Civilian rectal trauma: a changing perspective.

Autor: Morken JJ; Department of Surgery, Hennepin County Medical Center, Minneapolis, Minn 55415, USA., Kraatz JJ, Balcos EG, Hill MJ, Ney AL, West MA, Van Camp JM, Zera RT, Jacobs DM, Odland MD, Rodriguez JL
Jazyk: angličtina
Zdroj: Surgery [Surgery] 1999 Oct; Vol. 126 (4), pp. 693-8; discussion 698-700.
Abstrakt: Background: Recently the Organ Injury Scaling Committee of the American Association for the Surgery of Trauma developed a Rectal Injury Scaling System (RISS). Little data exist regarding its clinical utility.
Methods: We retrospectively reviewed 45 patients with rectal injuries to assess the impact of the RISS on patient management and outcome. We compared RISS grade I patients (group I, partial-thickness injury) with patients with grades 2, 3, and 4 injuries (group II, full-thickness injury).

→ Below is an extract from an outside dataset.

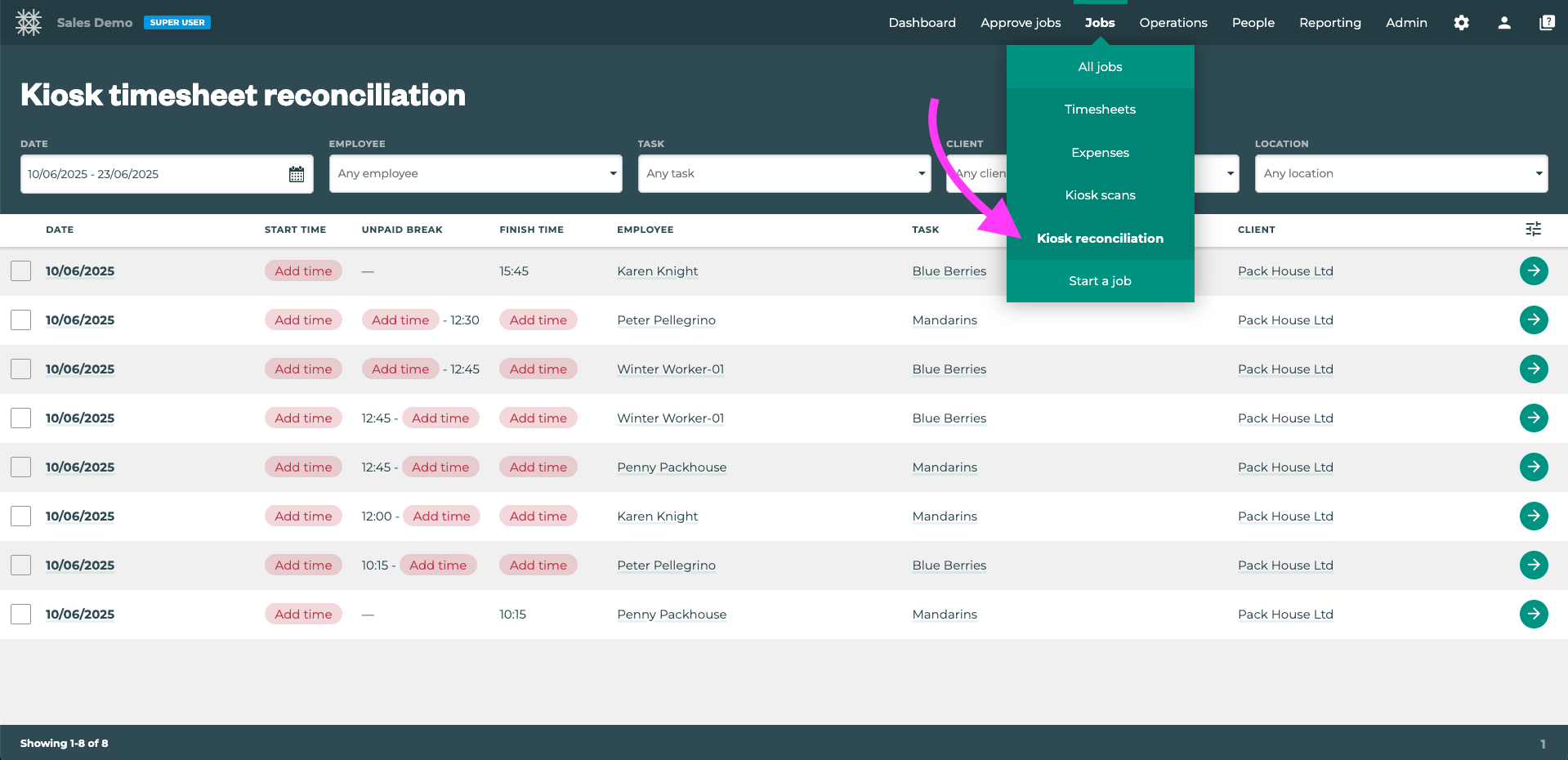This screenshot has width=1568, height=760.
Task: Tick checkbox for Karen Knight Blue Berries row
Action: pos(21,271)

Results: Group II underwent distal rectal washout and repair of the injury twice as often and had a significantly higher rate of diversion of the fecal stream. This was associated with a 3-fold increase in complications. The only complications in group I were in patients managed with diversion of the fecal stream and distal rectal washout.
Conclusions: Our data suggest that aggressive surgical management for RISS grade I injury may not be necessary. Implementation of therapy based on the RISS may improve outcomes of civilian rectal trauma.